U.S. Senate Asks Carmakers About Chinese Manufacturing Link

(FiveNation.com)- The Senate Finance Committee has contacted eight major automakers requesting they disclose whether any of the components used in the manufacture of their vehicles can be linked to forced labor in China, according to letters made public last week.

A law that took effect in June bans the import of goods made through forced labor in the Xinjiang province of China as part of Washington’s effort to push back against Beijing’s human rights abuses of Uyghur Muslims and other minorities.

Senate Finance Committee Chair Ron Wyden (D-OR) sent letters to the CEOs of major automakers, including General Motors, Ford Motor Company, and Tesla, asking about Chinese supply chain issues, urging them to “scrutinize” their relationship with any suppliers with links to the Xinjiang province.

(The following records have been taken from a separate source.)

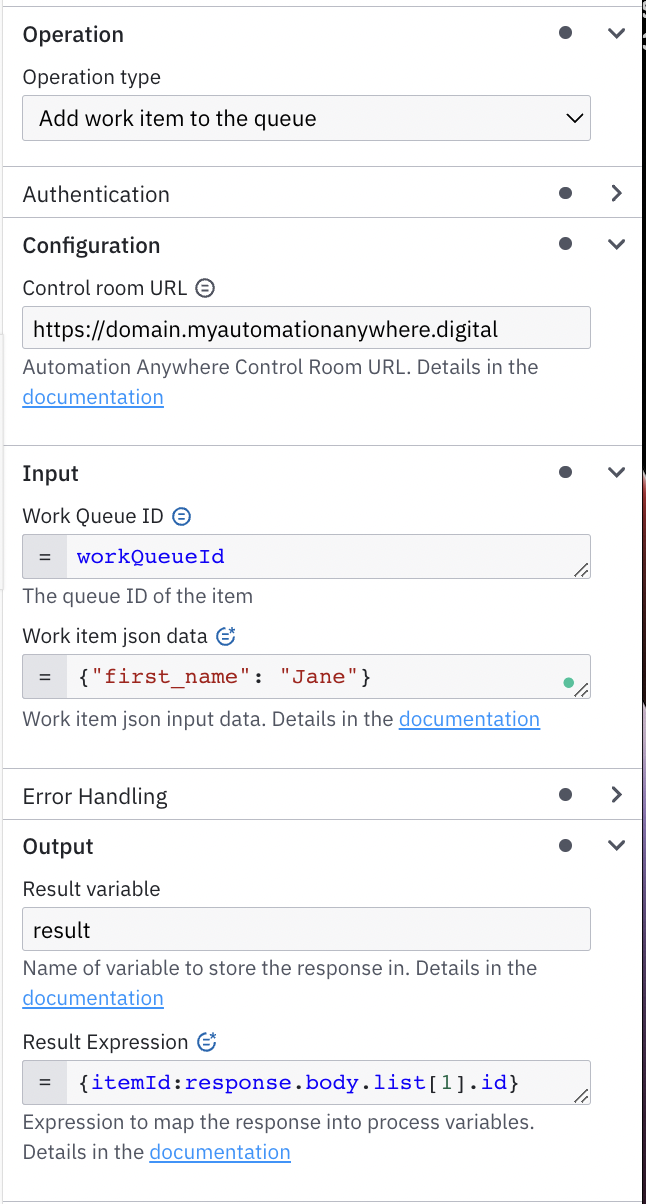The image size is (646, 1204).
Task: Click the dot indicator in Error Handling header
Action: pyautogui.click(x=565, y=795)
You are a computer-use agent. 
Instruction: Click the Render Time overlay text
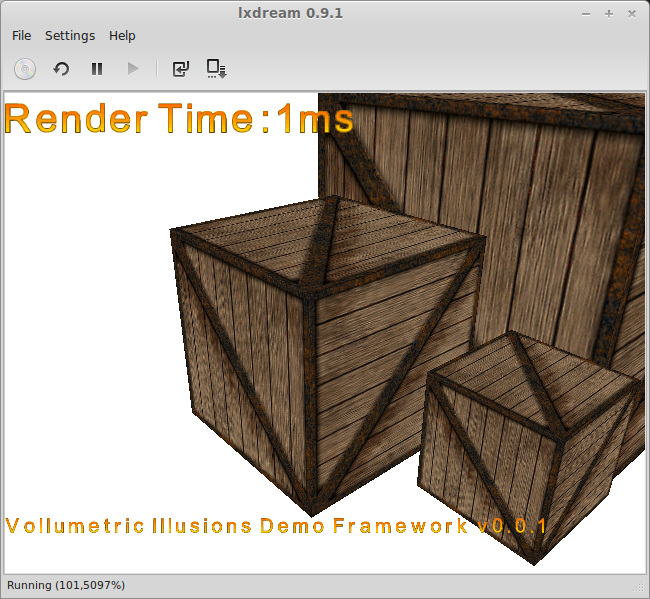179,119
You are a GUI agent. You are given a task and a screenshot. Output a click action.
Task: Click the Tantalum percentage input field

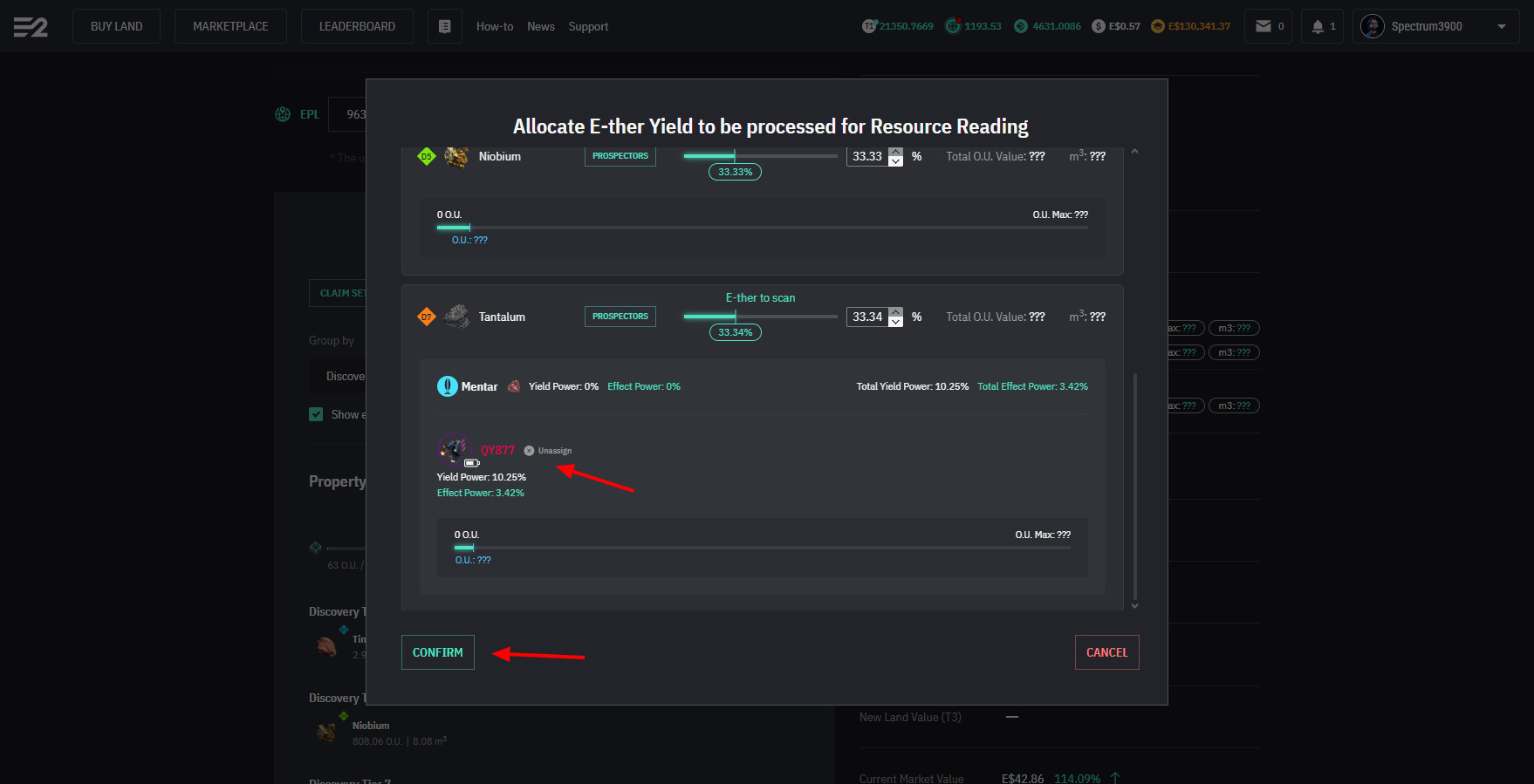coord(866,317)
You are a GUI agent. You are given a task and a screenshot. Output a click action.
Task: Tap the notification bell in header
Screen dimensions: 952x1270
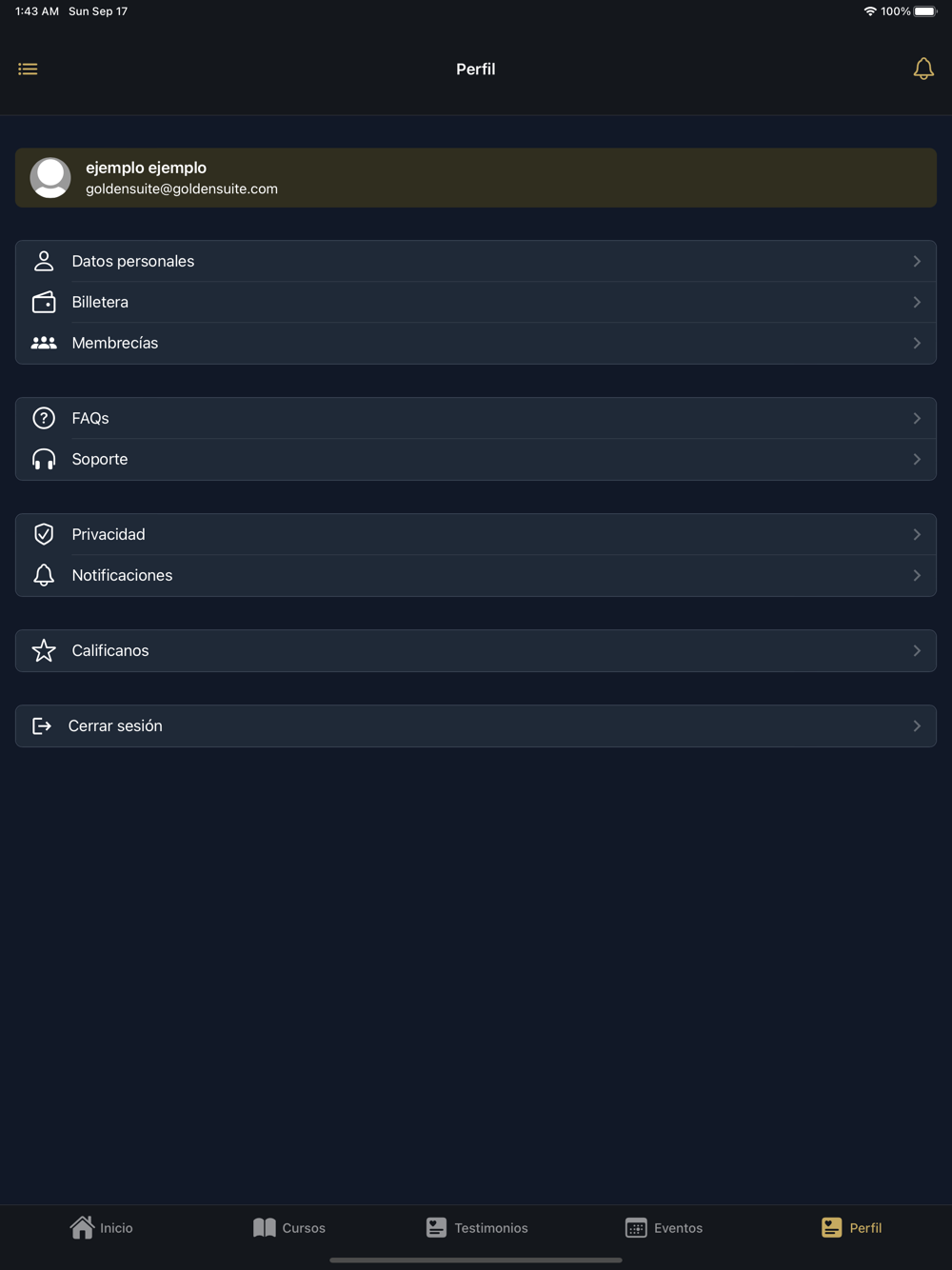922,69
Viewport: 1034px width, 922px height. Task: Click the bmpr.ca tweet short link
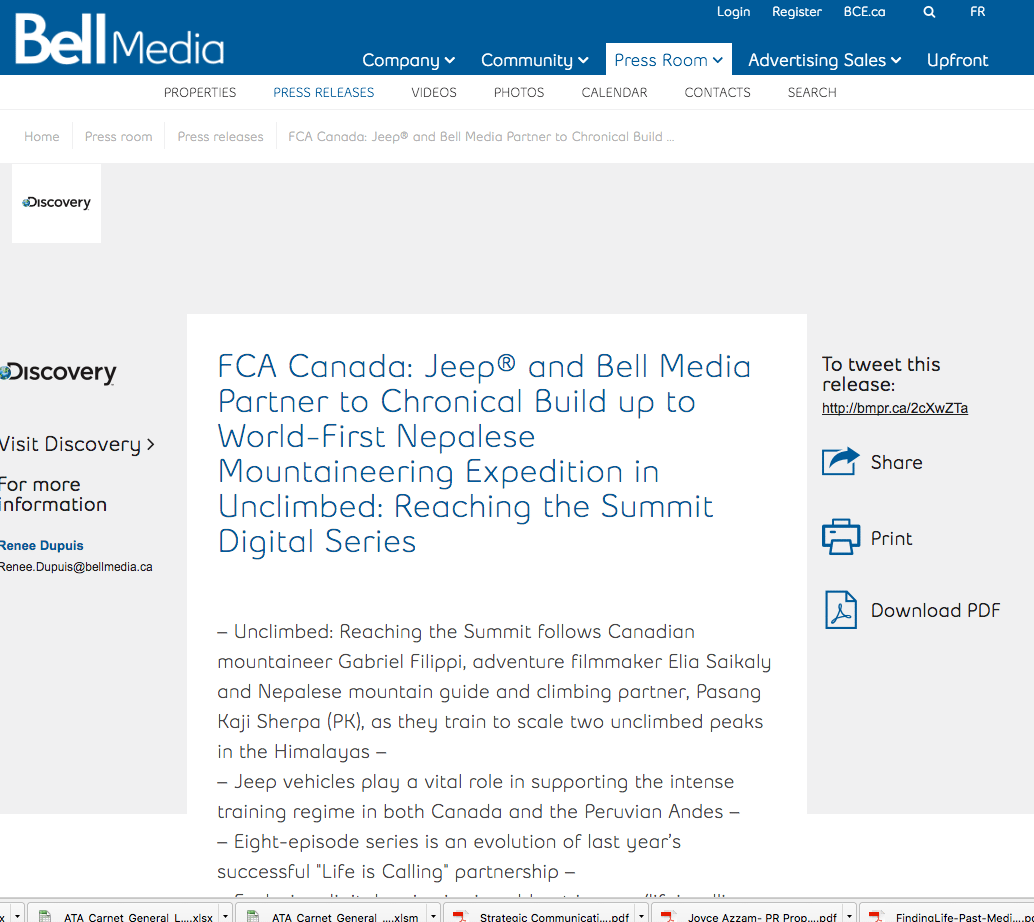pyautogui.click(x=894, y=408)
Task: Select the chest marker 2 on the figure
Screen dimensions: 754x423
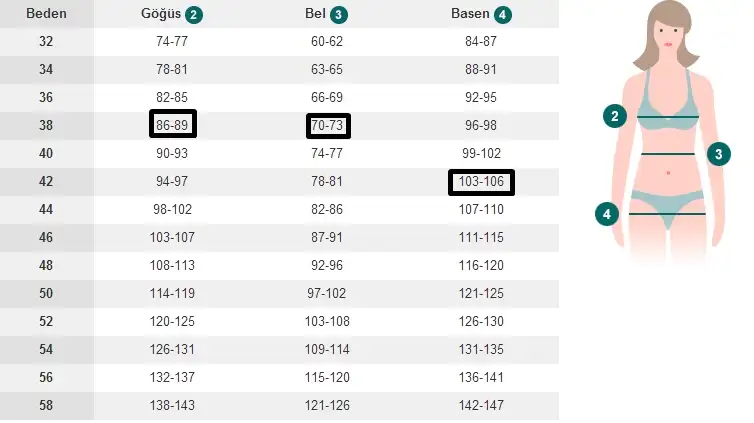Action: [616, 116]
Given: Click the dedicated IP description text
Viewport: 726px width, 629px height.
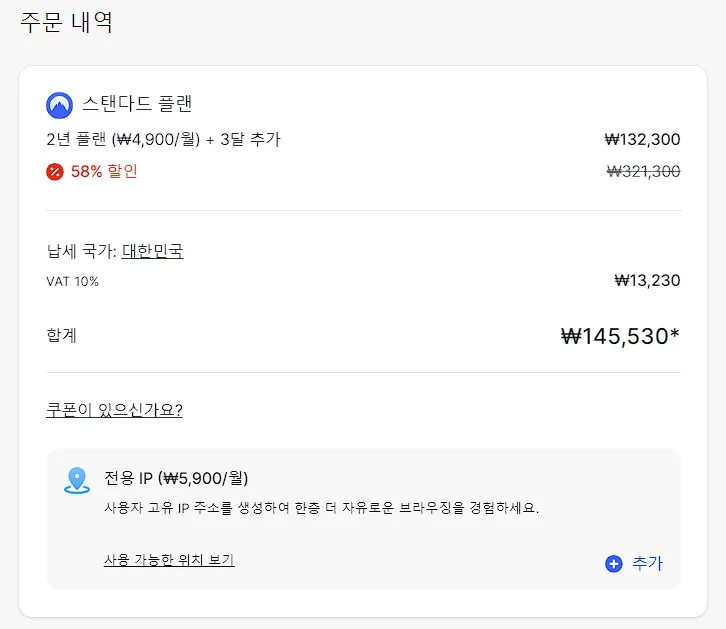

Letters were also sent to the CEOs of Toyota, Volkswagen, Chrysler’s parent company Stellantis, and Mercedes-Benz.

Wyden reminded the CEOs that they must, with due diligence, confirm that the components used in their vehicles are not linked to China’s forced labor, warning that if their vehicles do contain forced labor components, they will be unable to sell their vehicles in the United States.

The senator asked the automakers if they have ever canceled or curtailed the use of suppliers who use “raw materials, mining, processing, or parts manufacturing linked to Xinjiang.”

Wyden cited a recent report from researchers at the UK’s Sheffield Hallam University on the auto industry’s use of components and parts produced in Xinjiang which found that “practically every part of the car would require heightened security” to ensure it is “free of Uyghur forced labor.”

In a statement on Thursday, General Motors said that it actively monitors its global supply chain and its supplier contracts forbid the use of forced labor.

Stellantis said in a statement that “building strong responsible supply chains is an important focus for us.” The company said it monitors its suppliers for compliance with its code of conduct both through contractual commitments and with ongoing evaluations.

In its statement, Volkswagen said it takes corporate responsibility seriously and would be responding to the Senate letter soon. The company said it rejects “forced labor and all forms of modern slavery.”